• Activity: Beginning at the line that mentions "Task: Remove Australia with its delete icon", retype the rest of the records below exactly. Pictures are not part of the copy.

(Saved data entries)
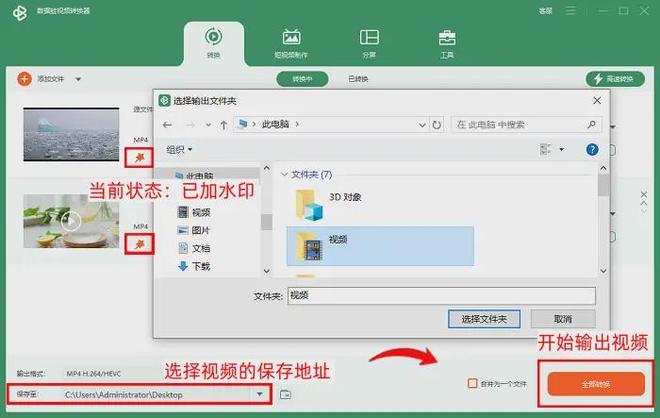Collapse the 文件夹 (7) group
This screenshot has height=418, width=660.
(x=284, y=174)
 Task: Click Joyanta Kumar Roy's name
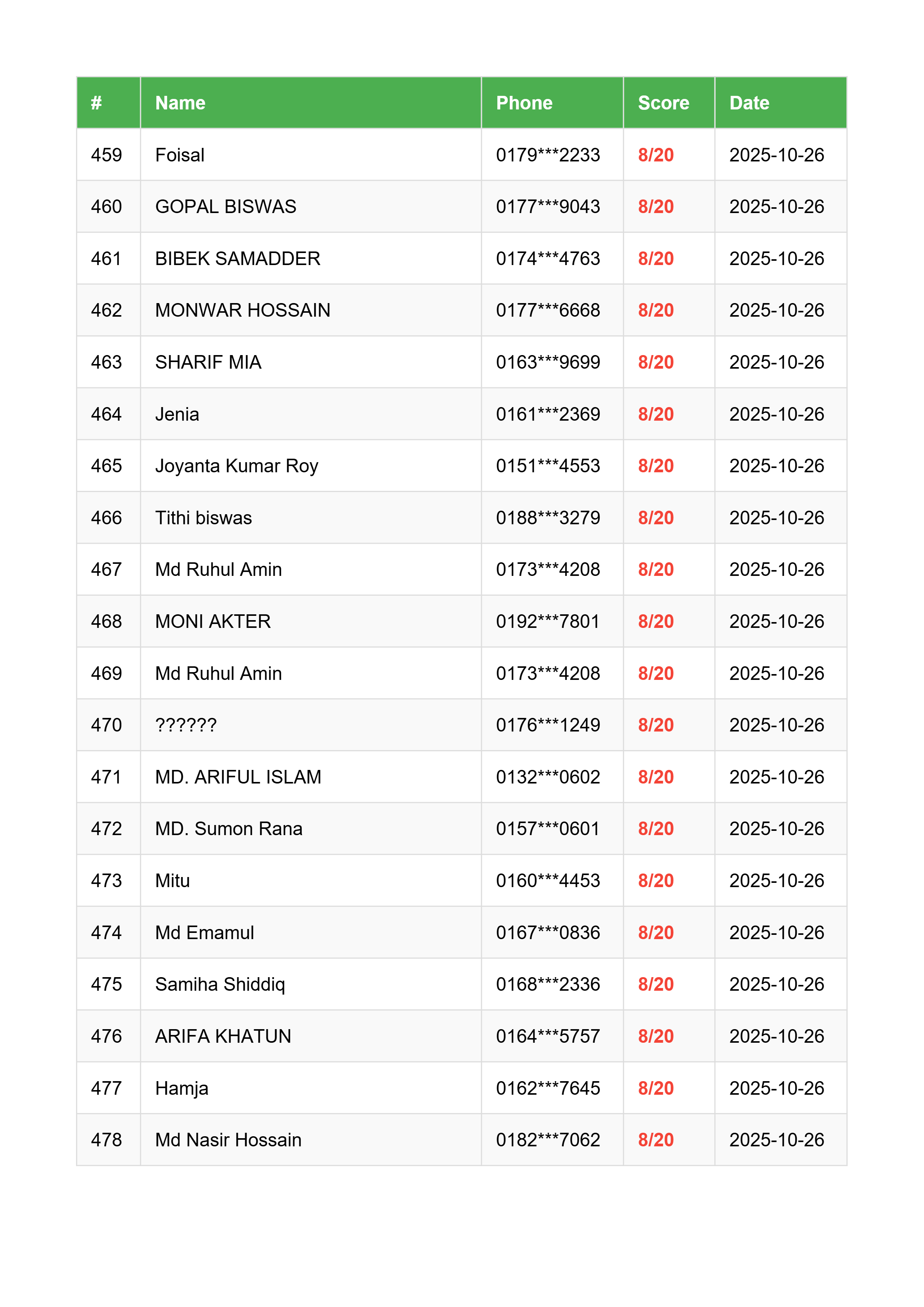point(236,466)
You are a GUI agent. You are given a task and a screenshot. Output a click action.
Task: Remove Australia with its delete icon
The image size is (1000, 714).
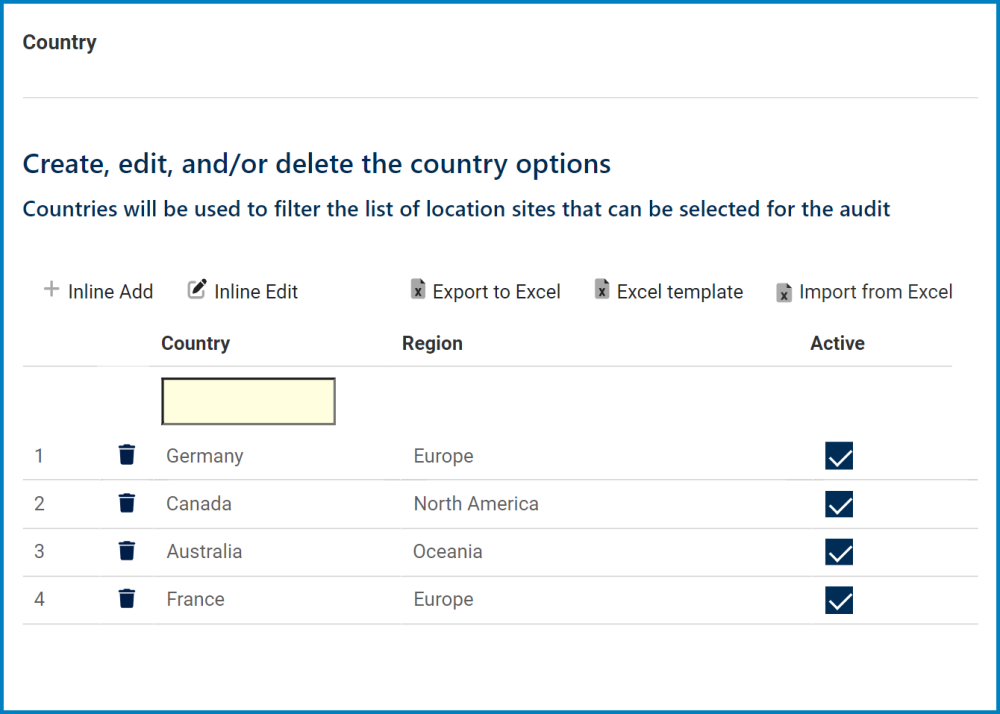point(127,551)
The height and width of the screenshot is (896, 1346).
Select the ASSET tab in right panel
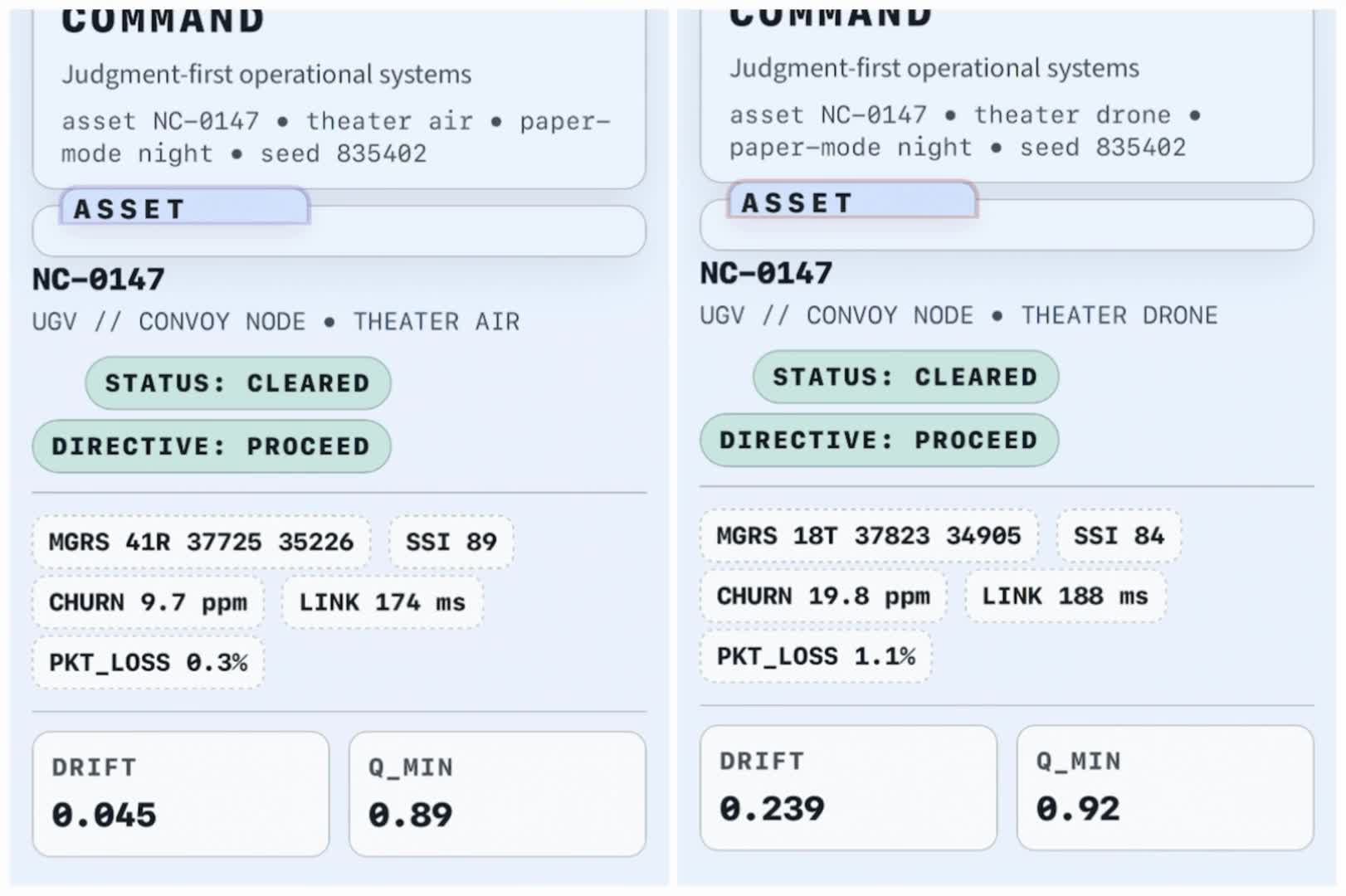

• Task output:
Task: Remove Australia with its delete icon
The image size is (1000, 714).
point(127,551)
The height and width of the screenshot is (896, 1346).
Select the ASSET tab in right panel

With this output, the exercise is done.